Problem statement: Output the data that follows, keeping every line identical.

Recorded data:
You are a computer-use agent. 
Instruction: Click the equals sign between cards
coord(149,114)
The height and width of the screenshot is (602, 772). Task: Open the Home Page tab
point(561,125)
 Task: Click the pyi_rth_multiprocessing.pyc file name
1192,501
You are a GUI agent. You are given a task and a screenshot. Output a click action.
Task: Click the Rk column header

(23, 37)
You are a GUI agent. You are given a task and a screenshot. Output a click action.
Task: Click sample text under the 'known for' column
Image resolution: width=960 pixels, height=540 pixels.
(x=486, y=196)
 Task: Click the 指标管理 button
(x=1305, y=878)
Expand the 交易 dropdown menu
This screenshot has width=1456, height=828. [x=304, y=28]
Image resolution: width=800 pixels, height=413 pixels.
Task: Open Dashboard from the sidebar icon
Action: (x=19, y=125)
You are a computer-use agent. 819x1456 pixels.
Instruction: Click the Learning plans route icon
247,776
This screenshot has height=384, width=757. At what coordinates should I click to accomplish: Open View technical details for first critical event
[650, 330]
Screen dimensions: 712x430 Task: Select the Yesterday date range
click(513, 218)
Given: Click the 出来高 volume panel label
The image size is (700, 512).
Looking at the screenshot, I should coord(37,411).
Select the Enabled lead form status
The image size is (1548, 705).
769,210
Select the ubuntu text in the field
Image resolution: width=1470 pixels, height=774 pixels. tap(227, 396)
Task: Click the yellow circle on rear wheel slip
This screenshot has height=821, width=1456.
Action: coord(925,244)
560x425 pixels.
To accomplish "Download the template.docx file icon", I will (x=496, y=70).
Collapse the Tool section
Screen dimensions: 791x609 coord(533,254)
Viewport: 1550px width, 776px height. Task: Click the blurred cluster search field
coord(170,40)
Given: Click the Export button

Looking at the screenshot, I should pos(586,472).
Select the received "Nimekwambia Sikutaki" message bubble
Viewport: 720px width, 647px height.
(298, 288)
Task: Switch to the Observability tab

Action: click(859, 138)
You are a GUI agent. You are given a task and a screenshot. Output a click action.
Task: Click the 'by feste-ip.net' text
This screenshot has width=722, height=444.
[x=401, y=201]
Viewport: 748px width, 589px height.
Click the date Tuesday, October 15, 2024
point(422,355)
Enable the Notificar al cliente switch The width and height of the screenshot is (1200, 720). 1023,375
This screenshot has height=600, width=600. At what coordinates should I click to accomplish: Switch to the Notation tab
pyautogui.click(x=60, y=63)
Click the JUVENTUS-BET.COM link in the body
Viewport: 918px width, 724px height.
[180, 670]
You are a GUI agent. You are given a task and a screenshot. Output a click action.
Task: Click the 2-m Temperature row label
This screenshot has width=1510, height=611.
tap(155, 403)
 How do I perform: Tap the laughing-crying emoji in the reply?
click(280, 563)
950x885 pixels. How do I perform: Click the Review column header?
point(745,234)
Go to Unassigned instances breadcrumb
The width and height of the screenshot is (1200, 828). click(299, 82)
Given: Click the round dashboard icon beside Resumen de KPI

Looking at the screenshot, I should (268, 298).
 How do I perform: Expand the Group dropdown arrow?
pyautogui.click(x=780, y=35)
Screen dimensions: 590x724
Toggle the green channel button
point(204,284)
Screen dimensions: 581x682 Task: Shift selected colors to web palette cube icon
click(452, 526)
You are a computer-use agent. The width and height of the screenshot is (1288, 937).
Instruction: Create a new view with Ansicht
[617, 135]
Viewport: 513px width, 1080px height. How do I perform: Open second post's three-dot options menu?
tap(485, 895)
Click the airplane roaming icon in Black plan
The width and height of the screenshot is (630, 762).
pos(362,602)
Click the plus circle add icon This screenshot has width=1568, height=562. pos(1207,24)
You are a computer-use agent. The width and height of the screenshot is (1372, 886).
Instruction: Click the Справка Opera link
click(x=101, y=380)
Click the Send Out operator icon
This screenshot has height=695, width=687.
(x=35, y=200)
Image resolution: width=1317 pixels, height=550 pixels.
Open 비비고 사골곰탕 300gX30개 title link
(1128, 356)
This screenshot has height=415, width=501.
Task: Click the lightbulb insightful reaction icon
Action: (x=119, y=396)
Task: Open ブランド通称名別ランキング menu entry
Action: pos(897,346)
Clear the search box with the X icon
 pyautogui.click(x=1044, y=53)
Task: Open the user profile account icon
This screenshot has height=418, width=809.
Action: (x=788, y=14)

Answer space:
You are a computer-use agent. 
Instruction: Click the equals sign between cards
coord(149,114)
The height and width of the screenshot is (602, 772). Task: Open the Home Page tab
point(561,125)
 Task: Click the pyi_rth_multiprocessing.pyc file name
1192,501
You are a GUI agent. You are given a task and a screenshot. Output a click action.
Task: Click the Rk column header

(23, 37)
You are a GUI agent. You are given a task and a screenshot. Output a click action.
Task: Click sample text under the 'known for' column
Image resolution: width=960 pixels, height=540 pixels.
(x=486, y=196)
 Task: Click the 指标管理 button
(x=1305, y=878)
Expand the 交易 dropdown menu
This screenshot has width=1456, height=828. [x=304, y=28]
Image resolution: width=800 pixels, height=413 pixels.
Task: Open Dashboard from the sidebar icon
Action: (x=19, y=125)
You are a computer-use agent. 819x1456 pixels.
Instruction: Click the Learning plans route icon
247,776
This screenshot has height=384, width=757. At what coordinates should I click to accomplish: Open View technical details for first critical event
[650, 330]
Screen dimensions: 712x430 Task: Select the Yesterday date range
click(513, 218)
Given: Click the 出来高 volume panel label
The image size is (700, 512).
Looking at the screenshot, I should coord(37,411).
Select the Enabled lead form status
The image size is (1548, 705).
769,210
Select the ubuntu text in the field
Image resolution: width=1470 pixels, height=774 pixels. tap(227, 396)
Task: Click the yellow circle on rear wheel slip
This screenshot has height=821, width=1456.
Action: coord(925,244)
560x425 pixels.
To accomplish "Download the template.docx file icon", I will (x=496, y=70).
Collapse the Tool section
Screen dimensions: 791x609 coord(533,254)
Viewport: 1550px width, 776px height. Task: Click the blurred cluster search field
coord(170,40)
Given: Click the Export button

Looking at the screenshot, I should pos(586,472).
Select the received "Nimekwambia Sikutaki" message bubble
Viewport: 720px width, 647px height.
(298, 288)
Task: Switch to the Observability tab

Action: click(859, 138)
You are a GUI agent. You are given a task and a screenshot. Output a click action.
Task: Click the 'by feste-ip.net' text
This screenshot has width=722, height=444.
[x=401, y=201]
Viewport: 748px width, 589px height.
Click the date Tuesday, October 15, 2024
point(422,355)
Enable the Notificar al cliente switch The width and height of the screenshot is (1200, 720). 1023,375
This screenshot has height=600, width=600. At what coordinates should I click to accomplish: Switch to the Notation tab
pyautogui.click(x=60, y=63)
Click the JUVENTUS-BET.COM link in the body
Viewport: 918px width, 724px height.
[180, 670]
You are a GUI agent. You are given a task and a screenshot. Output a click action.
Task: Click the 2-m Temperature row label
This screenshot has width=1510, height=611.
tap(155, 403)
 How do I perform: Tap the laughing-crying emoji in the reply?
click(280, 563)
950x885 pixels. How do I perform: Click the Review column header?
point(745,234)
Go to Unassigned instances breadcrumb
The width and height of the screenshot is (1200, 828). click(299, 82)
Given: Click the round dashboard icon beside Resumen de KPI

Looking at the screenshot, I should (268, 298).
 How do I perform: Expand the Group dropdown arrow?
pyautogui.click(x=780, y=35)
Screen dimensions: 590x724
Toggle the green channel button
point(204,284)
Screen dimensions: 581x682 Task: Shift selected colors to web palette cube icon
click(452, 526)
You are a computer-use agent. The width and height of the screenshot is (1288, 937).
Instruction: Create a new view with Ansicht
[617, 135]
Viewport: 513px width, 1080px height. How do I perform: Open second post's three-dot options menu?
tap(485, 895)
Click the airplane roaming icon in Black plan
The width and height of the screenshot is (630, 762).
pos(362,602)
Click the plus circle add icon This screenshot has width=1568, height=562. pos(1207,24)
You are a computer-use agent. The width and height of the screenshot is (1372, 886).
Instruction: Click the Справка Opera link
click(x=101, y=380)
Click the Send Out operator icon
This screenshot has height=695, width=687.
(x=35, y=200)
Image resolution: width=1317 pixels, height=550 pixels.
Open 비비고 사골곰탕 300gX30개 title link
(1128, 356)
This screenshot has height=415, width=501.
Task: Click the lightbulb insightful reaction icon
Action: (x=119, y=396)
Task: Open ブランド通称名別ランキング menu entry
Action: pos(897,346)
Clear the search box with the X icon
 pyautogui.click(x=1044, y=53)
Task: Open the user profile account icon
This screenshot has height=418, width=809.
Action: (x=788, y=14)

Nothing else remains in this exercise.